Set down every record exactly as it appears.

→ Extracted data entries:
:::::

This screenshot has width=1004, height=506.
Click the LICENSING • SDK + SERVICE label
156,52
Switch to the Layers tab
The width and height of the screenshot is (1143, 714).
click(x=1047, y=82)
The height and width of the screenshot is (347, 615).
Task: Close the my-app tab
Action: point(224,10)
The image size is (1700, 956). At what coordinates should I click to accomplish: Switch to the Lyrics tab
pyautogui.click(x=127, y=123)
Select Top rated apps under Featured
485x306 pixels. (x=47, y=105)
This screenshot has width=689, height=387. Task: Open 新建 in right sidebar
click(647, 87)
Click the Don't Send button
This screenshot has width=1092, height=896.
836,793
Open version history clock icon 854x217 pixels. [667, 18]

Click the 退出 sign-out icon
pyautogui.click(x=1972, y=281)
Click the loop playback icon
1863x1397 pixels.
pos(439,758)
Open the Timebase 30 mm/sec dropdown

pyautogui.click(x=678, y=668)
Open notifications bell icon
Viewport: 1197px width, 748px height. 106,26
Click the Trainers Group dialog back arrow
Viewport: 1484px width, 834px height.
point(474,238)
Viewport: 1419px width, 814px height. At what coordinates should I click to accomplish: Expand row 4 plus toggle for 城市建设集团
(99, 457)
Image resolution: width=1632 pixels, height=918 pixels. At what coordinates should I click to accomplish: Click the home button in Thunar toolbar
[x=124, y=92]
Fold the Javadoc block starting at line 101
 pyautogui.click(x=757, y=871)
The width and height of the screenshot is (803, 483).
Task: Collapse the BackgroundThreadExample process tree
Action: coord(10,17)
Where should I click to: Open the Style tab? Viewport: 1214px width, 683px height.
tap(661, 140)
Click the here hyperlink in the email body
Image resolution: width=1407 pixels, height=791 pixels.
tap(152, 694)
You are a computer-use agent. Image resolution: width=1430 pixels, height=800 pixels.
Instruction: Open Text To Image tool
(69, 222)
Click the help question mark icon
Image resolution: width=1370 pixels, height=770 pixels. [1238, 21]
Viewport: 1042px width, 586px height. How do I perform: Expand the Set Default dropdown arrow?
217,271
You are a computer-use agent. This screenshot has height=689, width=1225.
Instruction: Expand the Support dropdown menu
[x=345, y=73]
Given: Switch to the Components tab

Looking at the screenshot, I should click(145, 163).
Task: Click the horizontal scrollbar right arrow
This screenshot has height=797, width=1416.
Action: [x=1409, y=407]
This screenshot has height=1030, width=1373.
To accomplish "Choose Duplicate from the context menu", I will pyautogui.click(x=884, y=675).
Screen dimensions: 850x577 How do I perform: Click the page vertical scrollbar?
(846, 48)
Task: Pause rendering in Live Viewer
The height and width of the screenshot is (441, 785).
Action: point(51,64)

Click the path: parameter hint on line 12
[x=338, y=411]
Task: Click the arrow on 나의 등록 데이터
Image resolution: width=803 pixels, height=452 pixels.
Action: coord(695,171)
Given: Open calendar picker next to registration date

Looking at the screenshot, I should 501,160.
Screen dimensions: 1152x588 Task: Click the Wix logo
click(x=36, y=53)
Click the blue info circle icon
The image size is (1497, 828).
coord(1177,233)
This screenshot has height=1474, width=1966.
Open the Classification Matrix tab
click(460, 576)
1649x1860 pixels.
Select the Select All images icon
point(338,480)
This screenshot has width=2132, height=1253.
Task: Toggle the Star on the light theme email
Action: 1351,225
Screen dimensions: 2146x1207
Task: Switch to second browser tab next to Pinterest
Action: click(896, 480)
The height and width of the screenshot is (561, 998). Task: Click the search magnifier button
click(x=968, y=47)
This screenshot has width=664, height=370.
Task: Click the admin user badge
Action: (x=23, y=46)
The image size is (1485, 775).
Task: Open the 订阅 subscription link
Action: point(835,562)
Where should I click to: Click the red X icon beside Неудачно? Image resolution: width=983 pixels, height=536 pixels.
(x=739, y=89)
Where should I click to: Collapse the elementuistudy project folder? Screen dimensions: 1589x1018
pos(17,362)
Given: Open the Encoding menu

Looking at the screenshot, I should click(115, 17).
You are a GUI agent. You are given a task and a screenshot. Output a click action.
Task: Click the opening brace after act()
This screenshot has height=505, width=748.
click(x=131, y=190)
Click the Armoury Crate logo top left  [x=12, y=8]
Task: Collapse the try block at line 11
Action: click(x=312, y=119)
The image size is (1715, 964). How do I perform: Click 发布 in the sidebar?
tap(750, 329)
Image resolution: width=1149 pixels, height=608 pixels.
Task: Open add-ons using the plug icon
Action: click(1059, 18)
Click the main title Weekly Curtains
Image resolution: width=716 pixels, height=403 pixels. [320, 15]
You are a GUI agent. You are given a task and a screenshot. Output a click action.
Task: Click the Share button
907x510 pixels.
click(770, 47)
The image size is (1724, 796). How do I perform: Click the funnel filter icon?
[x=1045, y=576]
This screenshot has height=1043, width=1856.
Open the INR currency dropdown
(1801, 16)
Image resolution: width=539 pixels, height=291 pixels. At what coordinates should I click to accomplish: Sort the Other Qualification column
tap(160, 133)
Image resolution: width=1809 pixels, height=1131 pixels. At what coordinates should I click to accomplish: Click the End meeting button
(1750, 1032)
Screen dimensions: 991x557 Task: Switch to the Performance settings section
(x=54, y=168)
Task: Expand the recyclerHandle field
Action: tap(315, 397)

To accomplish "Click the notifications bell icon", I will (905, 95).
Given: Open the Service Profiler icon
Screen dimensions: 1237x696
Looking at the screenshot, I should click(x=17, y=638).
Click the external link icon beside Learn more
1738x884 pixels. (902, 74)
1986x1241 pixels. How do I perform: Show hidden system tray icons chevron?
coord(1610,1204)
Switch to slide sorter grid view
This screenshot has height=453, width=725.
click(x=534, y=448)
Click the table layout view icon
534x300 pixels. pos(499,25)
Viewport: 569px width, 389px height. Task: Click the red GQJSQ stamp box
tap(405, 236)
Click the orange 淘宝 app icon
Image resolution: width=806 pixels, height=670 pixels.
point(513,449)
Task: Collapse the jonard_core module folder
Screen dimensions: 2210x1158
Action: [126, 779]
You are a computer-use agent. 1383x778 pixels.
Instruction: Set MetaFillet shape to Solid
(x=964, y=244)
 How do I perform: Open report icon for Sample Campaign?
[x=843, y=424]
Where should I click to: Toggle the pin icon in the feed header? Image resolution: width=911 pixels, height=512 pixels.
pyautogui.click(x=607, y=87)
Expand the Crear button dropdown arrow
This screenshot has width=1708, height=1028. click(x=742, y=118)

:::::

→ RESPONSE BOX:
This screenshot has width=1004, height=506.
Click the LICENSING • SDK + SERVICE label
156,52
Switch to the Layers tab
The width and height of the screenshot is (1143, 714).
click(x=1047, y=82)
The height and width of the screenshot is (347, 615).
Task: Close the my-app tab
Action: point(224,10)
The image size is (1700, 956). At what coordinates should I click to accomplish: Switch to the Lyrics tab
pyautogui.click(x=127, y=123)
Select Top rated apps under Featured
485x306 pixels. (x=47, y=105)
This screenshot has width=689, height=387. Task: Open 新建 in right sidebar
click(647, 87)
Click the Don't Send button
This screenshot has width=1092, height=896.
836,793
Open version history clock icon 854x217 pixels. [667, 18]

Click the 退出 sign-out icon
pyautogui.click(x=1972, y=281)
Click the loop playback icon
1863x1397 pixels.
pos(439,758)
Open the Timebase 30 mm/sec dropdown

pyautogui.click(x=678, y=668)
Open notifications bell icon
Viewport: 1197px width, 748px height. 106,26
Click the Trainers Group dialog back arrow
Viewport: 1484px width, 834px height.
point(474,238)
Viewport: 1419px width, 814px height. At what coordinates should I click to accomplish: Expand row 4 plus toggle for 城市建设集团
(99, 457)
Image resolution: width=1632 pixels, height=918 pixels. At what coordinates should I click to accomplish: Click the home button in Thunar toolbar
[x=124, y=92]
Fold the Javadoc block starting at line 101
 pyautogui.click(x=757, y=871)
The width and height of the screenshot is (803, 483).
Task: Collapse the BackgroundThreadExample process tree
Action: coord(10,17)
Where should I click to: Open the Style tab? Viewport: 1214px width, 683px height.
tap(661, 140)
Click the here hyperlink in the email body
Image resolution: width=1407 pixels, height=791 pixels.
tap(152, 694)
You are a computer-use agent. Image resolution: width=1430 pixels, height=800 pixels.
Instruction: Open Text To Image tool
(69, 222)
Click the help question mark icon
Image resolution: width=1370 pixels, height=770 pixels. [1238, 21]
Viewport: 1042px width, 586px height. How do I perform: Expand the Set Default dropdown arrow?
217,271
You are a computer-use agent. This screenshot has height=689, width=1225.
Instruction: Expand the Support dropdown menu
[x=345, y=73]
Given: Switch to the Components tab

Looking at the screenshot, I should click(145, 163).
Task: Click the horizontal scrollbar right arrow
This screenshot has height=797, width=1416.
Action: [x=1409, y=407]
This screenshot has height=1030, width=1373.
To accomplish "Choose Duplicate from the context menu", I will pyautogui.click(x=884, y=675).
Screen dimensions: 850x577 How do I perform: Click the page vertical scrollbar?
(846, 48)
Task: Pause rendering in Live Viewer
The height and width of the screenshot is (441, 785).
Action: point(51,64)

Click the path: parameter hint on line 12
[x=338, y=411]
Task: Click the arrow on 나의 등록 데이터
Image resolution: width=803 pixels, height=452 pixels.
Action: coord(695,171)
Given: Open calendar picker next to registration date

Looking at the screenshot, I should 501,160.
Screen dimensions: 1152x588 Task: Click the Wix logo
click(x=36, y=53)
Click the blue info circle icon
The image size is (1497, 828).
coord(1177,233)
This screenshot has height=1474, width=1966.
Open the Classification Matrix tab
click(460, 576)
1649x1860 pixels.
Select the Select All images icon
point(338,480)
This screenshot has width=2132, height=1253.
Task: Toggle the Star on the light theme email
Action: 1351,225
Screen dimensions: 2146x1207
Task: Switch to second browser tab next to Pinterest
Action: click(896, 480)
The height and width of the screenshot is (561, 998). Task: Click the search magnifier button
click(x=968, y=47)
This screenshot has width=664, height=370.
Task: Click the admin user badge
Action: (x=23, y=46)
The image size is (1485, 775).
Task: Open the 订阅 subscription link
Action: point(835,562)
Where should I click to: Click the red X icon beside Неудачно? Image resolution: width=983 pixels, height=536 pixels.
(x=739, y=89)
Where should I click to: Collapse the elementuistudy project folder? Screen dimensions: 1589x1018
pos(17,362)
Given: Open the Encoding menu

Looking at the screenshot, I should click(115, 17).
You are a GUI agent. You are given a task and a screenshot. Output a click action.
Task: Click the opening brace after act()
This screenshot has height=505, width=748.
click(x=131, y=190)
Click the Armoury Crate logo top left  [x=12, y=8]
Task: Collapse the try block at line 11
Action: click(x=312, y=119)
The image size is (1715, 964). How do I perform: Click 发布 in the sidebar?
tap(750, 329)
Image resolution: width=1149 pixels, height=608 pixels.
Task: Open add-ons using the plug icon
Action: click(1059, 18)
Click the main title Weekly Curtains
Image resolution: width=716 pixels, height=403 pixels. [320, 15]
You are a GUI agent. You are given a task and a screenshot. Output a click action.
Task: Click the Share button
907x510 pixels.
click(770, 47)
The image size is (1724, 796). How do I perform: Click the funnel filter icon?
[x=1045, y=576]
This screenshot has height=1043, width=1856.
Open the INR currency dropdown
(1801, 16)
Image resolution: width=539 pixels, height=291 pixels. At what coordinates should I click to accomplish: Sort the Other Qualification column
tap(160, 133)
Image resolution: width=1809 pixels, height=1131 pixels. At what coordinates should I click to accomplish: Click the End meeting button
(1750, 1032)
Screen dimensions: 991x557 Task: Switch to the Performance settings section
(x=54, y=168)
Task: Expand the recyclerHandle field
Action: tap(315, 397)

To accomplish "Click the notifications bell icon", I will (905, 95).
Given: Open the Service Profiler icon
Screen dimensions: 1237x696
Looking at the screenshot, I should click(x=17, y=638).
Click the external link icon beside Learn more
1738x884 pixels. (902, 74)
1986x1241 pixels. How do I perform: Show hidden system tray icons chevron?
coord(1610,1204)
Switch to slide sorter grid view
This screenshot has height=453, width=725.
click(x=534, y=448)
Click the table layout view icon
534x300 pixels. pos(499,25)
Viewport: 569px width, 389px height. Task: Click the red GQJSQ stamp box
tap(405, 236)
Click the orange 淘宝 app icon
Image resolution: width=806 pixels, height=670 pixels.
point(513,449)
Task: Collapse the jonard_core module folder
Screen dimensions: 2210x1158
Action: [126, 779]
You are a computer-use agent. 1383x778 pixels.
Instruction: Set MetaFillet shape to Solid
(x=964, y=244)
 How do I perform: Open report icon for Sample Campaign?
[x=843, y=424]
Where should I click to: Toggle the pin icon in the feed header? Image resolution: width=911 pixels, height=512 pixels.
pyautogui.click(x=607, y=87)
Expand the Crear button dropdown arrow
This screenshot has width=1708, height=1028. click(x=742, y=118)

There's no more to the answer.